Since You’ve Been Gone is one of my favourite Summer books and was such a brilliant read. Emily is your average girl who hides behind her best friend Sloane. Yes, the premise is a bit cheesy (aren’t the MCs always boring and average?) but it’s relatable. Sloane abruptly leaves, and Emily is left friend-less all Summer. In the post she recieves a letter from Sloane with a list of things she must do. The list includes things like ‘dance at midnight’ and ‘hug a jamie’, I thought this list brought a fun element to the story and integrated nicely with the romance and ‘finding oneself’ plot.
This writing is along the lines of Gayle Forman’s, in which the romance isn’t the driving point of the novel, but rather Emily finding who she is without hiding behind an enigmatic best friend. I really liked Emily, and I surprisingly liked Sloane. Usually in these type of books where the friend leaves, the MC becomes insufferable and whiny. I know they’re missing their friends, I know. But I’m not reading this book to slog through pages of whining about their loneliness. Sorry.
Emily handles the situation really well–at first she’s a bit thrown–but for someone who’s not massively confident, she isn’t annoying and wimpy. SYBG handles friendships, love, relationships, etc etc–all the stuff I love, if I’m being honest. I adored how the main point of the book was for Emily to bring herself out of her comfort zone and do things she normally wouldn’t do. Summer books are so great because they always feel like they have so many possibilities. Anything could happen. This feeling of endless outcomes and situations is my favourite thing to read.
Emily’s character develops and grows really convincingly as she puts herself in situations she wouldn’t normally put herself in.

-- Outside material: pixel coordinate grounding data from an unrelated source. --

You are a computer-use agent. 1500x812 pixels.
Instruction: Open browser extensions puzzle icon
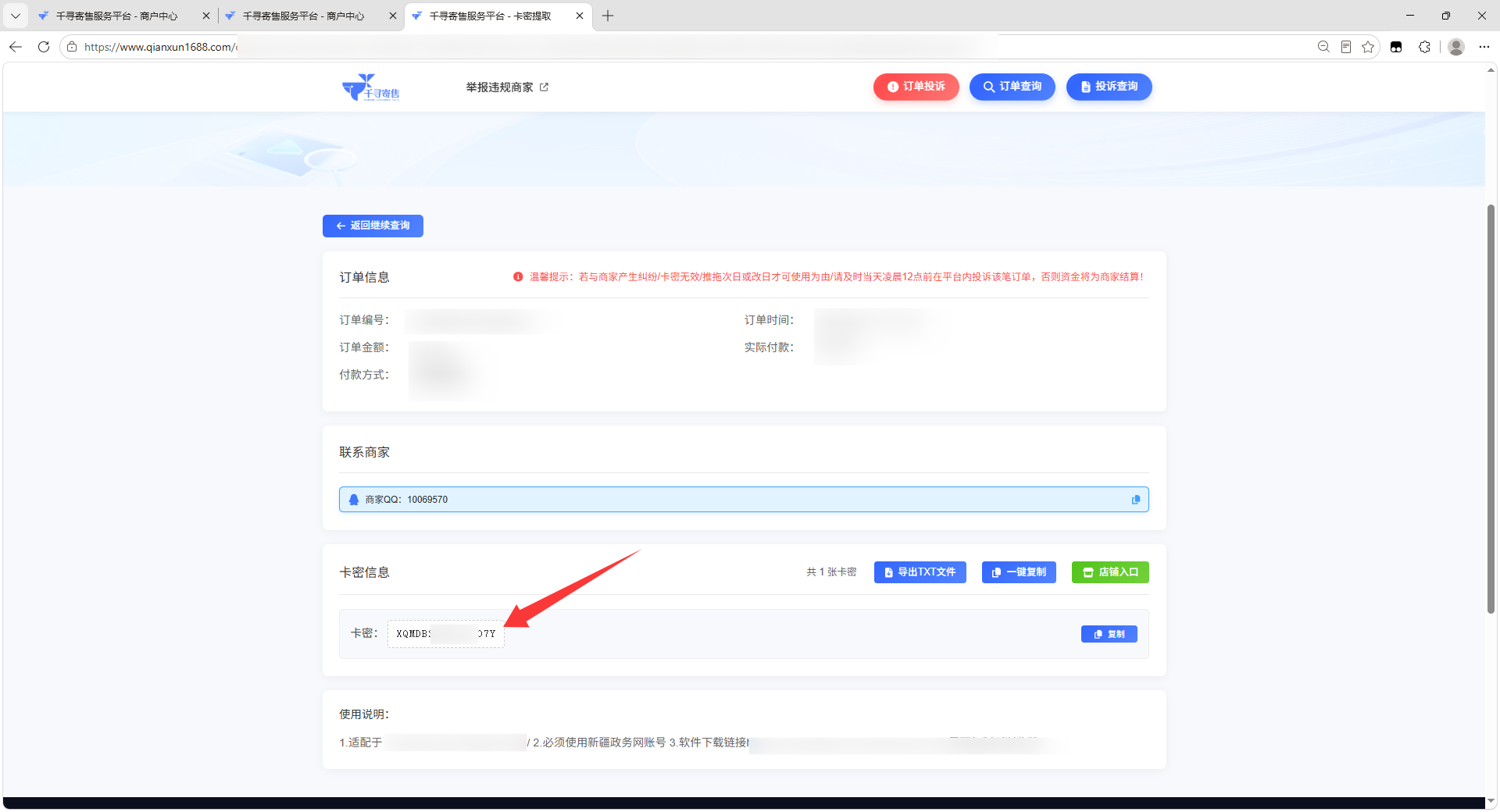pyautogui.click(x=1424, y=47)
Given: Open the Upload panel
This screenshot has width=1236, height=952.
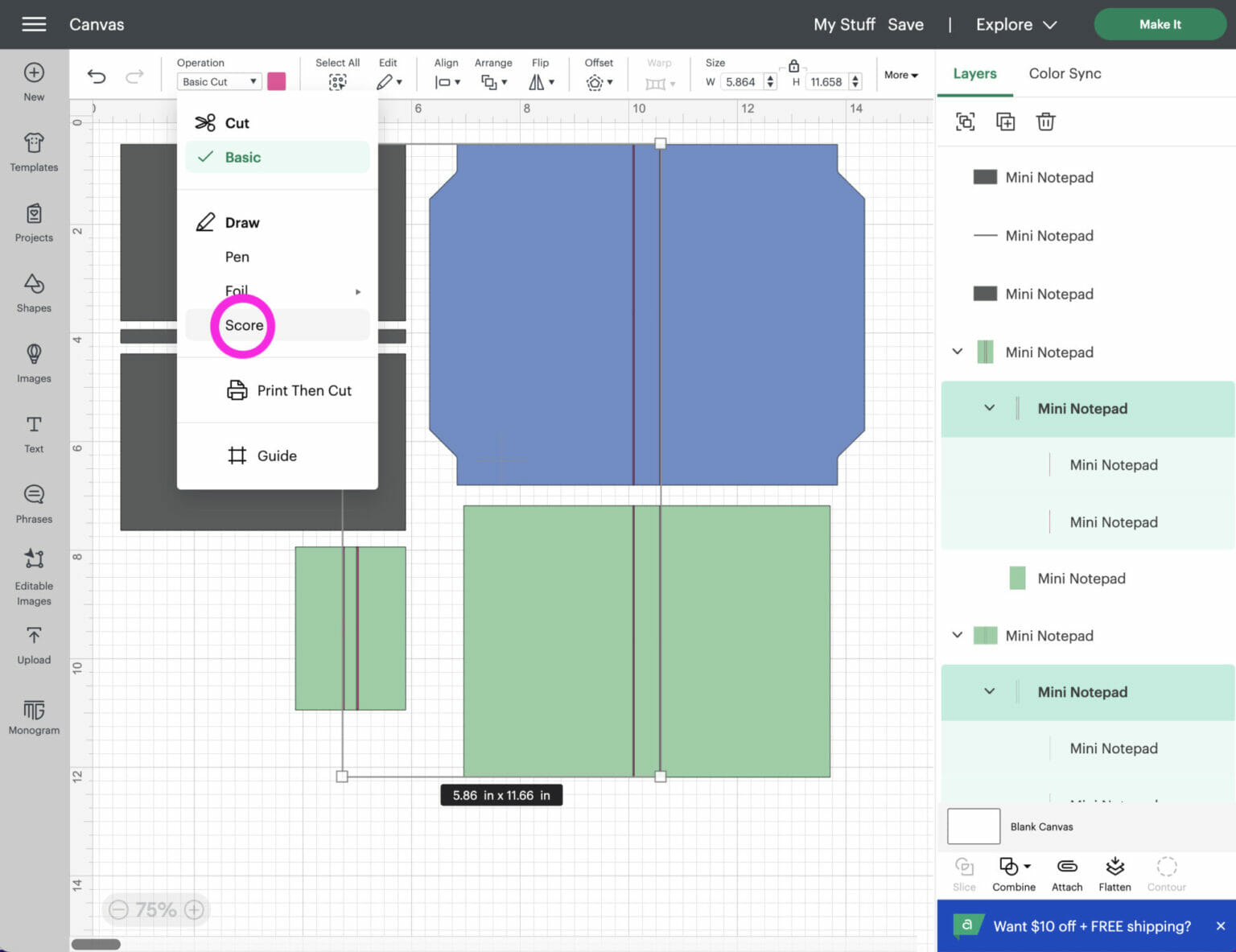Looking at the screenshot, I should (x=34, y=645).
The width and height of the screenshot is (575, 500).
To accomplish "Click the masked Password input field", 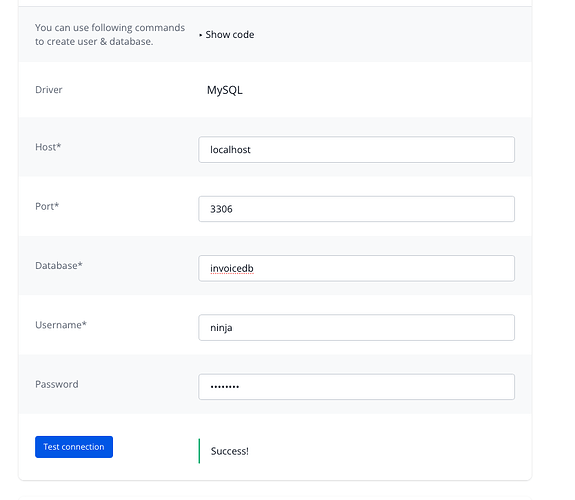I will (356, 387).
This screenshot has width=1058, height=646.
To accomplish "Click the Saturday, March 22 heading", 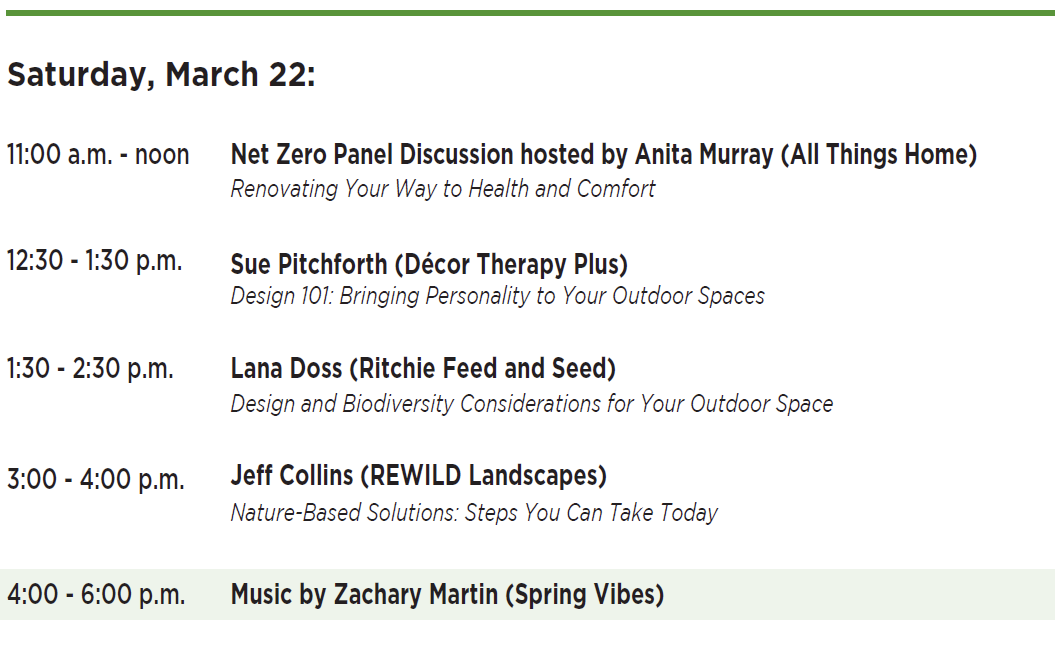I will [161, 75].
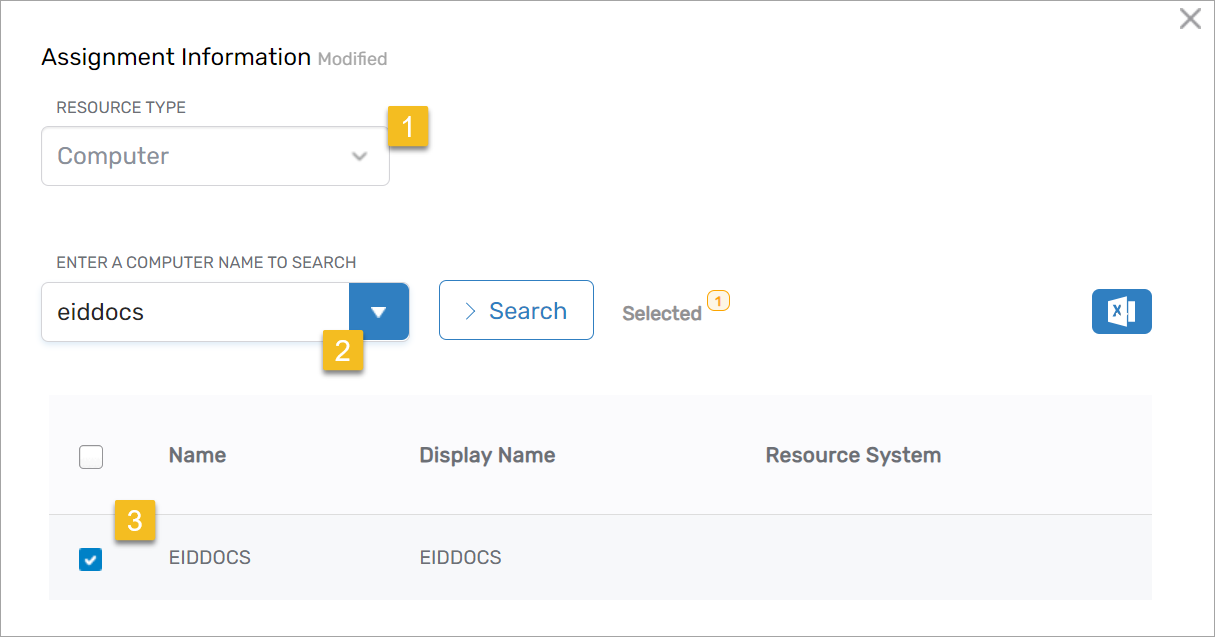Sort by the Display Name column header
Image resolution: width=1215 pixels, height=637 pixels.
[487, 456]
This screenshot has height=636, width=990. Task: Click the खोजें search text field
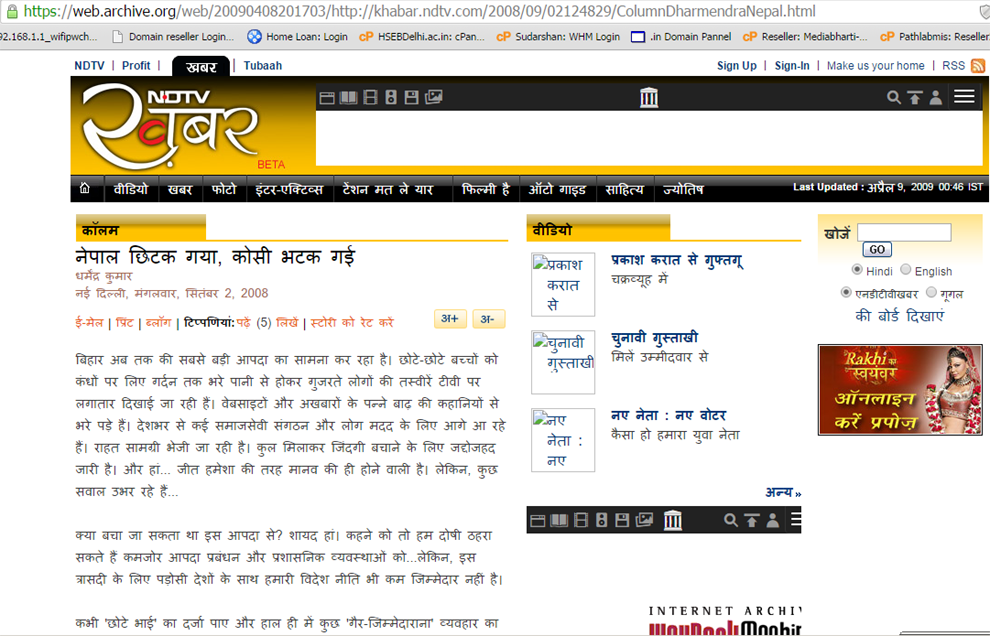pos(903,232)
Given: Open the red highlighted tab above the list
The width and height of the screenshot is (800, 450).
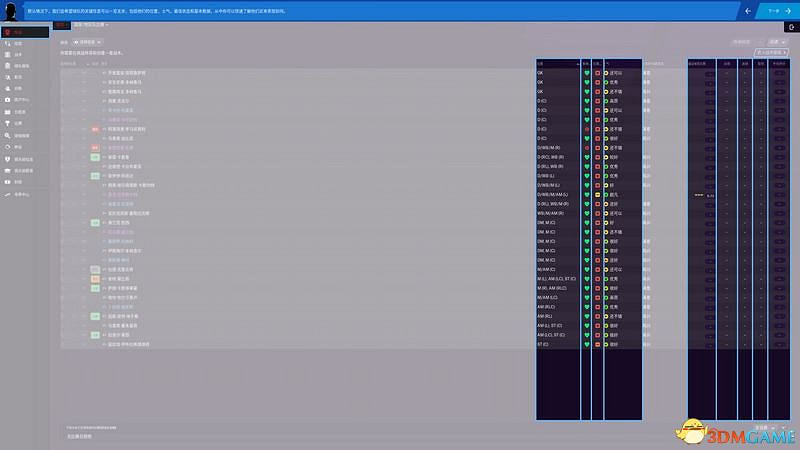Looking at the screenshot, I should click(62, 23).
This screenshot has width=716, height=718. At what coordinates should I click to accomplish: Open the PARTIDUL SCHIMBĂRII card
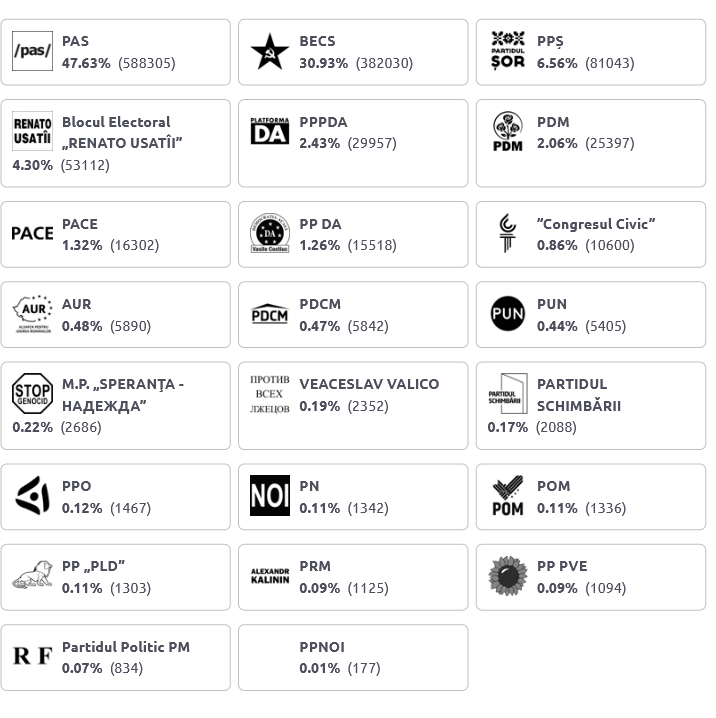click(x=591, y=406)
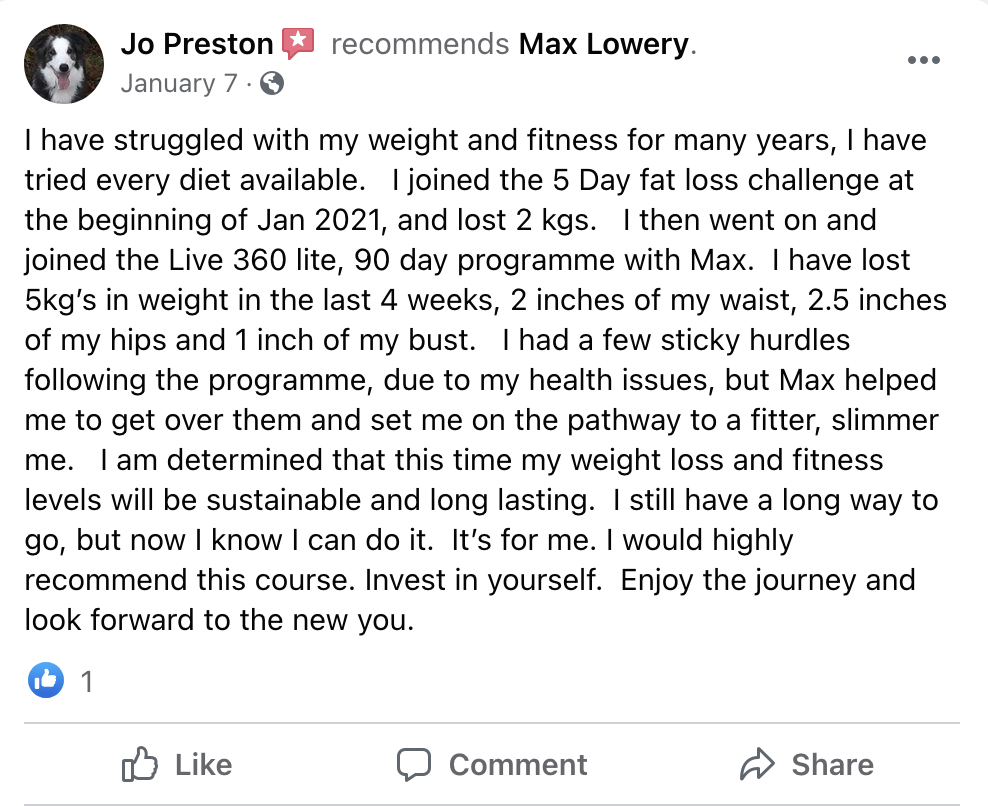988x806 pixels.
Task: Click the Share label text
Action: pyautogui.click(x=832, y=765)
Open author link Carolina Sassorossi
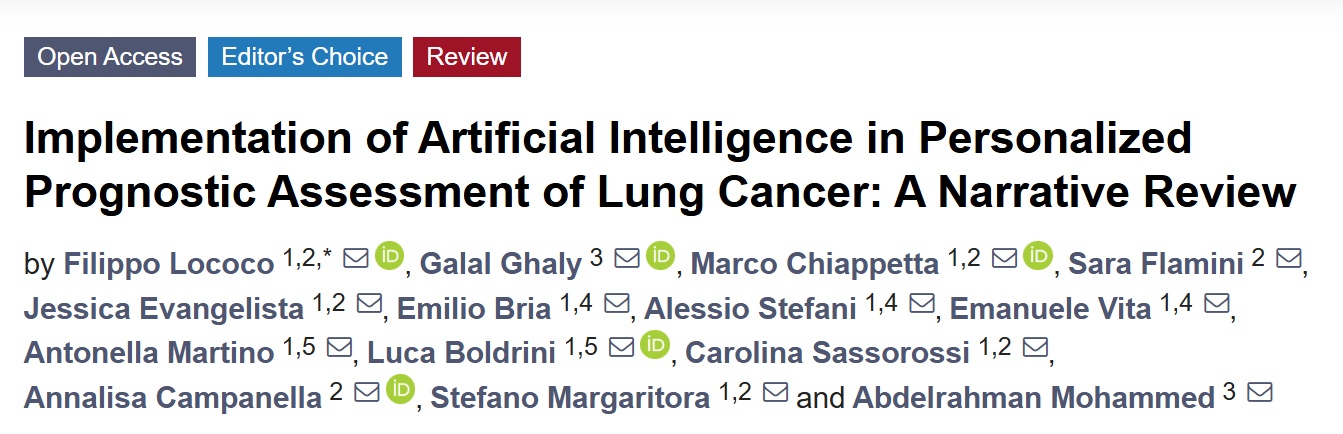The height and width of the screenshot is (434, 1343). coord(827,352)
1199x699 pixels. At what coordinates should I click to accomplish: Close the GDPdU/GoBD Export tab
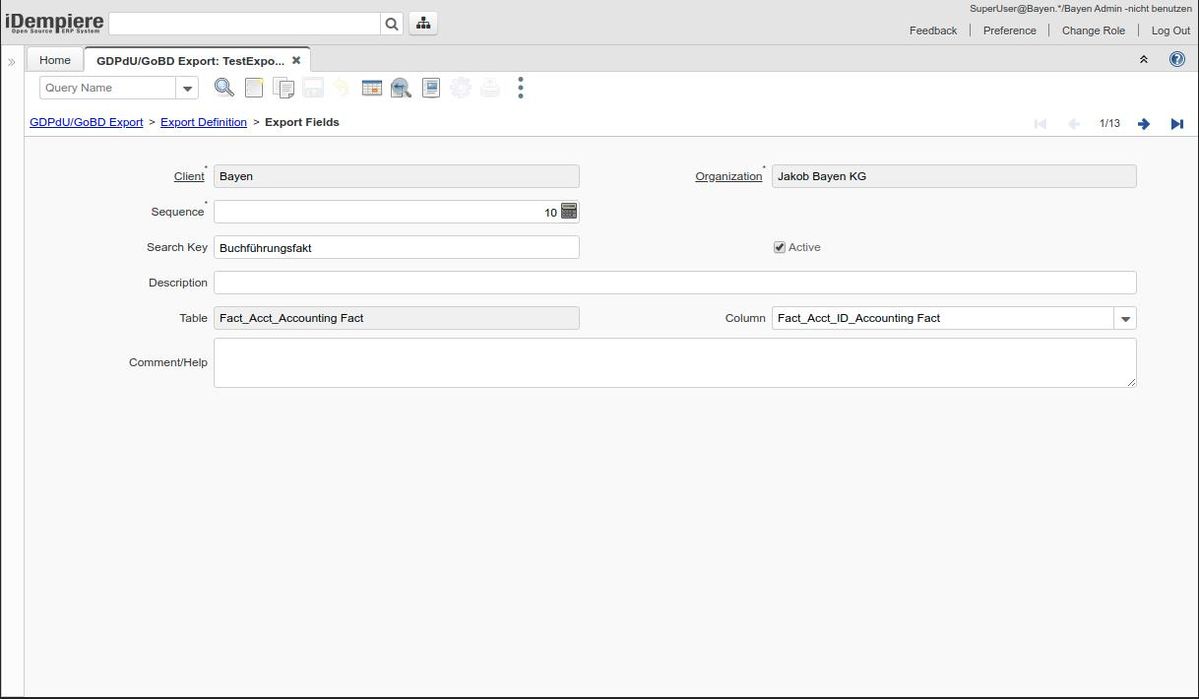point(296,60)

The minor characters were also really enjoyable, and I learnt to really like them. Frank wasn’t my type of guy, but I warmed to him more than I thought, and himself and Emily were a perfect match. I got really excited for all the chapters and things on the list to get checked off.
SPOILER ALERT SPOILER ALERT : What I didn’t like was how easily Emily’s new ‘friends’ wrote her off. One quick mistake towards the end and these friendships kind of fell apart, what’s that about? Suddenly I didn’t like her new friends nearly as much. Nah. END OF SPOILERS END OF SPOILERS.
This book was an awesome Summer read, and I think it’s a must-read for those who love their Summer books. Despite it now moving into Autumn and cold weather, this Summer book might be necessary to warm you while you’re stuck in the cold.
Rating: 4.5 Stars– Morgan Matson I am following your new releases like a my dog follows food.